Print out the data below with every line intact.
== Segment start ==
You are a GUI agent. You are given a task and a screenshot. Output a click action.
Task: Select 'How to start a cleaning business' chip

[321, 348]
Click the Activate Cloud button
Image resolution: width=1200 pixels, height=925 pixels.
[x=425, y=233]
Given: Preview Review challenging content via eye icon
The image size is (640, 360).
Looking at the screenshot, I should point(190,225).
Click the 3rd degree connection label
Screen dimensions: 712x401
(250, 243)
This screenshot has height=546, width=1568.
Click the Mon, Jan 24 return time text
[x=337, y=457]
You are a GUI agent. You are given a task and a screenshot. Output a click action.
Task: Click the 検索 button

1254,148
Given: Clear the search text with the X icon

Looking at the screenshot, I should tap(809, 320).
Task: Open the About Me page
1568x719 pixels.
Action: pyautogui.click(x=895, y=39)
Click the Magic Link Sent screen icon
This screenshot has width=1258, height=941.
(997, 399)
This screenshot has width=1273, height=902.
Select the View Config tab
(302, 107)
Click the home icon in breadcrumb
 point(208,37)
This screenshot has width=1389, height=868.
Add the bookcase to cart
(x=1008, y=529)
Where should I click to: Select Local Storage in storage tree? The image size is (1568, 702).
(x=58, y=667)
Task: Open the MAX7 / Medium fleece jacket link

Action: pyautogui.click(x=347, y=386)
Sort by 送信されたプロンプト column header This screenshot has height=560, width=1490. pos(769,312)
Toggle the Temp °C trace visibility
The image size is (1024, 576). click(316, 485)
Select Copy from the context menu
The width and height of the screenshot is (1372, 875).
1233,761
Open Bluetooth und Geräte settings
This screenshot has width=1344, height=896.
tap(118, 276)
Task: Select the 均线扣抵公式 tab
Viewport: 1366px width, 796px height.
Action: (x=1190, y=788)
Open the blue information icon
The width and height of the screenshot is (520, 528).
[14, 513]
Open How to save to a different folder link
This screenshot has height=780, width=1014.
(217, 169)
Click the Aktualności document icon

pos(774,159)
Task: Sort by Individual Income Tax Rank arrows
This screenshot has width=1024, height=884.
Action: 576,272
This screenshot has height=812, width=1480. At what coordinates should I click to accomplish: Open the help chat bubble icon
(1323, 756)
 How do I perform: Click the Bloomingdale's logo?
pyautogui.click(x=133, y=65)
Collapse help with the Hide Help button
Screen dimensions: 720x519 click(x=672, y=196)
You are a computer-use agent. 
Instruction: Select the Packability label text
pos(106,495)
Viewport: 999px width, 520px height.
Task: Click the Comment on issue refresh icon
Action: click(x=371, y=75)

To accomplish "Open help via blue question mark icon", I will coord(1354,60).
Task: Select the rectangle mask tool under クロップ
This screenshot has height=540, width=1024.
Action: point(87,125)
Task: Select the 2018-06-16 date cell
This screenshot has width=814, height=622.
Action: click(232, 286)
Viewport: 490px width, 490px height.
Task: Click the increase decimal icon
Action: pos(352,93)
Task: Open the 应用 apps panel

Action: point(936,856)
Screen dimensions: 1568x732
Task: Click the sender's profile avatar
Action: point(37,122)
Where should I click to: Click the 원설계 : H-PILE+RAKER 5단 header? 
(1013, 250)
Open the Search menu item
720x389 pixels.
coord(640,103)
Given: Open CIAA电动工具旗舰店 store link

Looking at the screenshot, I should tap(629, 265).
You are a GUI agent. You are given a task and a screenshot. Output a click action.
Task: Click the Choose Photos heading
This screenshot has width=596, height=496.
== Segment end ==
_Solution to the exercise:_
You are a GUI agent. You are given a task and a screenshot. Output a click action.
Task: Select 'How to start a cleaning business' chip

[321, 348]
Click the Activate Cloud button
Image resolution: width=1200 pixels, height=925 pixels.
[x=425, y=233]
Given: Preview Review challenging content via eye icon
The image size is (640, 360).
Looking at the screenshot, I should point(190,225).
Click the 3rd degree connection label
Screen dimensions: 712x401
(250, 243)
This screenshot has height=546, width=1568.
Click the Mon, Jan 24 return time text
[x=337, y=457]
You are a GUI agent. You are given a task and a screenshot. Output a click action.
Task: Click the 検索 button

1254,148
Given: Clear the search text with the X icon

Looking at the screenshot, I should tap(809, 320).
Task: Open the About Me page
1568x719 pixels.
Action: pyautogui.click(x=895, y=39)
Click the Magic Link Sent screen icon
This screenshot has width=1258, height=941.
(997, 399)
This screenshot has width=1273, height=902.
Select the View Config tab
(302, 107)
Click the home icon in breadcrumb
 point(208,37)
This screenshot has width=1389, height=868.
Add the bookcase to cart
(x=1008, y=529)
Where should I click to: Select Local Storage in storage tree? The image size is (1568, 702).
(x=58, y=667)
Task: Open the MAX7 / Medium fleece jacket link

Action: pyautogui.click(x=347, y=386)
Sort by 送信されたプロンプト column header This screenshot has height=560, width=1490. pos(769,312)
Toggle the Temp °C trace visibility
The image size is (1024, 576). click(316, 485)
Select Copy from the context menu
The width and height of the screenshot is (1372, 875).
1233,761
Open Bluetooth und Geräte settings
This screenshot has width=1344, height=896.
tap(118, 276)
Task: Select the 均线扣抵公式 tab
Viewport: 1366px width, 796px height.
Action: (x=1190, y=788)
Open the blue information icon
The width and height of the screenshot is (520, 528).
[14, 513]
Open How to save to a different folder link
This screenshot has height=780, width=1014.
(217, 169)
Click the Aktualności document icon

pos(774,159)
Task: Sort by Individual Income Tax Rank arrows
This screenshot has width=1024, height=884.
Action: 576,272
This screenshot has height=812, width=1480. At what coordinates should I click to accomplish: Open the help chat bubble icon
(1323, 756)
 How do I perform: Click the Bloomingdale's logo?
pyautogui.click(x=133, y=65)
Collapse help with the Hide Help button
Screen dimensions: 720x519 click(x=672, y=196)
You are a computer-use agent. 
Instruction: Select the Packability label text
pos(106,495)
Viewport: 999px width, 520px height.
Task: Click the Comment on issue refresh icon
Action: click(x=371, y=75)

To accomplish "Open help via blue question mark icon", I will coord(1354,60).
Task: Select the rectangle mask tool under クロップ
This screenshot has height=540, width=1024.
Action: point(87,125)
Task: Select the 2018-06-16 date cell
This screenshot has width=814, height=622.
Action: click(232, 286)
Viewport: 490px width, 490px height.
Task: Click the increase decimal icon
Action: pos(352,93)
Task: Open the 应用 apps panel

Action: point(936,856)
Screen dimensions: 1568x732
Task: Click the sender's profile avatar
Action: point(37,122)
Where should I click to: Click the 원설계 : H-PILE+RAKER 5단 header? 
(1013, 250)
Open the Search menu item
720x389 pixels.
coord(640,103)
Given: Open CIAA电动工具旗舰店 store link

Looking at the screenshot, I should tap(629, 265).
You are a GUI agent. You are given a task and a screenshot. Output a click action.
Task: Click the Choose Photos heading
This screenshot has width=596, height=496.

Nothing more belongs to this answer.